Kesalahan ini biasanya muncul sebagai migrasi canggung dan pekerjaan sisi aplikasi.
Blind spot performa
Kebanyakan skema yang dihasilkan tidak mencerminkan bagaimana Anda akan menanyakan data:
- kehilangan indeks komposit untuk filter umum (
tenant_id + created_at), - tidak ada rencana untuk “hot path” (item terbaru, hitungan unread),
- ketergantungan berat pada field JSON tanpa strategi indexing.
Jika model tidak bisa mendeskripsikan 5 query teratas aplikasi Anda, ia tidak bisa mendesain skema yang andal untuk mereka.
Desain API: Apa yang AI Benar dan Salah
AI sering mengejutkan dengan menghasilkan API yang “terlihat standar.” Ia meniru pola populer dari framework dan API publik, yang bisa menghemat waktu. Risikonya, AI mengoptimalkan untuk sesuatu yang terlihat masuk akal daripada apa yang benar untuk produk Anda, model data Anda, dan perubahan di masa depan.
Yang biasanya benar dari AI
Dasar pemodelan resource. Diberi domain yang jelas, AI cenderung memilih noun dan struktur URL yang masuk akal (mis. /customers, /orders/{id}, /orders/{id}/items). Ia juga baik menjaga konvensi penamaan konsisten di seluruh endpoint.
Scaffolding endpoint umum. AI sering menyertakan esensial: endpoint list vs detail, create/update/delete, dan bentuk request/response yang dapat diprediksi.
Konvensi baseline. Jika diminta, ia bisa menstandarkan pagination, filtering, dan sorting. Misalnya: ?limit=50&cursor=... (cursor pagination) atau ?page=2&pageSize=25 (page‑based), plus ?sort=-createdAt dan filter seperti ?status=active.
Di mana AI sering salah
Abstraksi bocor. Kegagalan klasik adalah mengekspos tabel internal langsung sebagai “resource,” terutama ketika skema punya join table, field denormal, atau kolom audit. Anda berakhir dengan endpoint seperti /user_role_assignments yang mencerminkan detail implementasi daripada konsep yang dihadapi pengguna (“roles for a user”). Ini menyulitkan pemakaian dan perubahan API di masa depan.

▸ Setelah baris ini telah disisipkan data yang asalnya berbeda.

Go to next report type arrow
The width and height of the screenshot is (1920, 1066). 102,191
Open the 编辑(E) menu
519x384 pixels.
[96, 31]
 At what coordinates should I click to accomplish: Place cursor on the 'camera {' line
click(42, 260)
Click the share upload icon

Penanganan error tidak konsisten. AI mungkin mencampur gaya: kadang mengembalikan 200 dengan body error, kadang memakai 4xx/5xx. Anda menginginkan kontrak yang jelas:
- Gunakan kode HTTP yang tepat (
400,401,403,404,409,422) - Amplop error konsisten (mis.
{ "error": { "code": "...", "message": "...", "details": [...] } })
Versioning sebagai pikiran belakangan. Banyak desain AI melewatkan strategi versioning sampai menjadi menyakitkan. Putuskan sejak hari pertama apakah Anda menggunakan path versioning (/v1/...) atau header‑based versioning, dan definisikan apa yang memicu breaking change. Sekalipun tidak pernah diganti, memiliki aturan mencegah kerusakan tak sengaja.
Rule of thumb yang baik
Gunakan AI untuk kecepatan dan konsistensi, tapi perlakukan desain API sebagai antarmuka produk. Jika sebuah endpoint mencerminkan database Anda daripada mental model pengguna, itu petunjuk bahwa AI mengoptimalkan untuk kemudahan generasi—bukan untuk kegunaan jangka panjang.
Alur Kerja Praktis untuk Menggunakan AI Tanpa Kehilangan Kendali
Perlakukan AI seperti desainer junior yang cepat: hebat menghasilkan draf, tidak bertanggung jawab atas sistem akhir. Tujuannya adalah memanfaatkan kecepatannya sambil menjaga arsitektur tetap disengaja, bisa ditinjau, dan diuji.
Jika Anda menggunakan alat vibe‑coding seperti Koder.ai, pemisahan tanggung jawab ini menjadi lebih penting: platform bisa cepat mendraf dan mengimplementasikan backend (mis. service Go dengan PostgreSQL), tetapi Anda tetap harus mendefinisikan invariant, batasan otorisasi, dan aturan migrasi yang bisa diterima.
Loop yang dapat diulang: prompt → draft → review → tests → revise
Mulailah dengan prompt yang ketat yang mendeskripsikan domain, batasan, dan “apa yang dianggap sukses.” Minta model konseptual dulu (entitas, relasi, invariant), bukan tabel.
Kemudian iterasikan dalam loop tetap:
- Prompt: nyatakan requirement, non‑goals, asumsi skala, dan konvensi penamaan.
- Draft: minta AI mengusulkan model konseptual + skema awal + kontrak API.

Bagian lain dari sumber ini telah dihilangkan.